The company’s two lead late-stage clinical programs are elagolix, a gonadotropin-releasing hormone antagonist for women’s health that is partnered with AbbVie, and valbenazine, a vesicular monoamine transporter 2 (VMAT2) inhibitor for the treatment of movement disorders. Neurocrine intends to maintain certain commercial rights to its VMAT2 inhibitor for an evolution into a fully integrated pharmaceutical company.
Jefferies recently hosted an investor event with an industry expect to discuss the KINECT 3 data. The expert believes that both valbenazine and a competing company’s drug are superior to current standard of care. Both drugs offer safety advantages, but there is a debate about whether the drugs will have black box warnings, which the current drug does. The analysts feel that valbenazivne is still on track for an NDA filing this year, and the Jefferies team sees a $1 billion potential for the drug, on which many of the doctors they recently surveyed were very constructive.
Jefferies has a $61 price target, and the consensus target is $69.25. The stock closed Tuesday at $42.71.
WisdomTree Investments
This is the real up-and-comer in the exchange traded funds business, and it is carving itself out an outstanding share with many specialized ETF offerings.

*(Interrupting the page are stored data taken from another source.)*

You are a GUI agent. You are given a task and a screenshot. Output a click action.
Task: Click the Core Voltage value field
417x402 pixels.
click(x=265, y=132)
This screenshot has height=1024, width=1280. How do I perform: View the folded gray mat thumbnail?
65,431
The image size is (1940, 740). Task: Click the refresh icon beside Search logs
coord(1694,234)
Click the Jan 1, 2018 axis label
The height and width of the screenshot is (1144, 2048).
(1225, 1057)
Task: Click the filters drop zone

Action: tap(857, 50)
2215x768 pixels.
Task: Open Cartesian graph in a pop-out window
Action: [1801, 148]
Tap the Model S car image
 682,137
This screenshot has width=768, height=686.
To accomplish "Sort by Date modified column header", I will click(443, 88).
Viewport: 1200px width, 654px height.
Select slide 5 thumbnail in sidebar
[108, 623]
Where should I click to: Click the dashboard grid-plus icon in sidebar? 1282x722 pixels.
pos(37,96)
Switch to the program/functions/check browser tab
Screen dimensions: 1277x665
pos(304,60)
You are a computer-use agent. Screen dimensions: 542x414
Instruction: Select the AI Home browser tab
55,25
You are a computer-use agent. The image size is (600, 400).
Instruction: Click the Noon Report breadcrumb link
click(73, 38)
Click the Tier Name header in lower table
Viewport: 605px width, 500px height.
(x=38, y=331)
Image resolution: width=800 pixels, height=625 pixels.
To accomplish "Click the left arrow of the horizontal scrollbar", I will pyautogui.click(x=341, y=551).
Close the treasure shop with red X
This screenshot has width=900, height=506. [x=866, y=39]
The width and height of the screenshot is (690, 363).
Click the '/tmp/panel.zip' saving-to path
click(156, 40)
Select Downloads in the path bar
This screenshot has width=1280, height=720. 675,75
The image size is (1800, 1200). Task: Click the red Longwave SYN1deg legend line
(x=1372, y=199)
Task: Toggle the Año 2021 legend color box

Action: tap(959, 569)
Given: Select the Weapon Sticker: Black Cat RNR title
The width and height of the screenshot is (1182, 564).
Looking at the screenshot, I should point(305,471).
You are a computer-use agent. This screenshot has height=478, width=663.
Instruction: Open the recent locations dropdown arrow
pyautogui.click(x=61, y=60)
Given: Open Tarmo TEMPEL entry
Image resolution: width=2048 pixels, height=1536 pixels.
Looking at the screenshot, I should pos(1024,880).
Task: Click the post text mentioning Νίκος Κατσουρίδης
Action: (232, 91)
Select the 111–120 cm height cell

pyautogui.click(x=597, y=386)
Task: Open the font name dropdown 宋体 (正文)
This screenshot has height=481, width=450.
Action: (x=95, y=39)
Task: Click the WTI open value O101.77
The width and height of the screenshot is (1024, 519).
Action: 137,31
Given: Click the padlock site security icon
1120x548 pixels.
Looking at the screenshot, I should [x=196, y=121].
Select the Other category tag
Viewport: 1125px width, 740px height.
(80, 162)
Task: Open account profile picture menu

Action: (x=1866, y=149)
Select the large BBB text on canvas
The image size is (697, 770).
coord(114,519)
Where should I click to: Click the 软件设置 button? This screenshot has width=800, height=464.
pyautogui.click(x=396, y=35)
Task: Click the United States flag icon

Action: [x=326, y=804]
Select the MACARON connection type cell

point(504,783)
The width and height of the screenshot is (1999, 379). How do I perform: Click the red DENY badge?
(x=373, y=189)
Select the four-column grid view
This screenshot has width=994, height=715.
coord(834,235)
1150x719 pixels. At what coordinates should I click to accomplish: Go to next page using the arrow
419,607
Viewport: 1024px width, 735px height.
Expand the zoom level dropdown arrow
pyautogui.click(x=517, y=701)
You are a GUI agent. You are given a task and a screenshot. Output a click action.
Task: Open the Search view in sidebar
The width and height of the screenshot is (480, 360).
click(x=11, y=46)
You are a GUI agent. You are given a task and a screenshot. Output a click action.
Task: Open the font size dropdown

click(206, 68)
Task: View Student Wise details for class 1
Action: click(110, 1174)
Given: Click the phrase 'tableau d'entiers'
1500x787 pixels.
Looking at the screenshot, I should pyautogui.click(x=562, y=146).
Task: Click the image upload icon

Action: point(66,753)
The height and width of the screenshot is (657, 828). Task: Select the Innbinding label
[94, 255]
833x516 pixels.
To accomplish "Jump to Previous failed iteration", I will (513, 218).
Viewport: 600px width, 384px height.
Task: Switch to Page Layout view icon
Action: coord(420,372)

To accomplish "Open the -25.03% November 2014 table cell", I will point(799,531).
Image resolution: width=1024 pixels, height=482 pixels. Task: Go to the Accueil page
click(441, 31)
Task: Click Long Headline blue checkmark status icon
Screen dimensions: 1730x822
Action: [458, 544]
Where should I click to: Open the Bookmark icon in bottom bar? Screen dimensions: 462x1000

Wisdom Tree Investments Inc. (NASDAQ: WETF) continues to benefit from the movement towards ETFs. This is especially true with the specialized currency hedged products, with the potential for significant uptake in interest rate hedged products.
Wisdom Tree is run by Jonathan Steinberg, the son of famous Wall Street financier Saul Steinberg. He is also married to Maria Bartiromo, who became very famous on CNBC and now works for the Fox Business Network. Steinberg has a long and very distinguished ETF background, going back to the product’s infancy.
Jefferies notes that the move away from commissioned-based mutual funds to a fee-based system for ERISA accounts is a positive for the company and feels financial advisers will shift to index funds and ETFs. The firm also points out that 55% of industry assets are still in commission-based accounts, leaving plenty of room for the fee-based model to grow. Plus, given all the changes, the company now is probably a very solid takeover candidate, as large mutual fund companies may be looking to add ETF product.
WisdomTree investors receive a 3.07% divided. The $13 Jefferies price target compares with the consensus figure at $11.47 and Tuesday’s closing price at $10.40.
Four solid growth stock buys for accounts that are looking for alpha potential. All of them are trading way below 52-week highs and are offering outstanding entry points.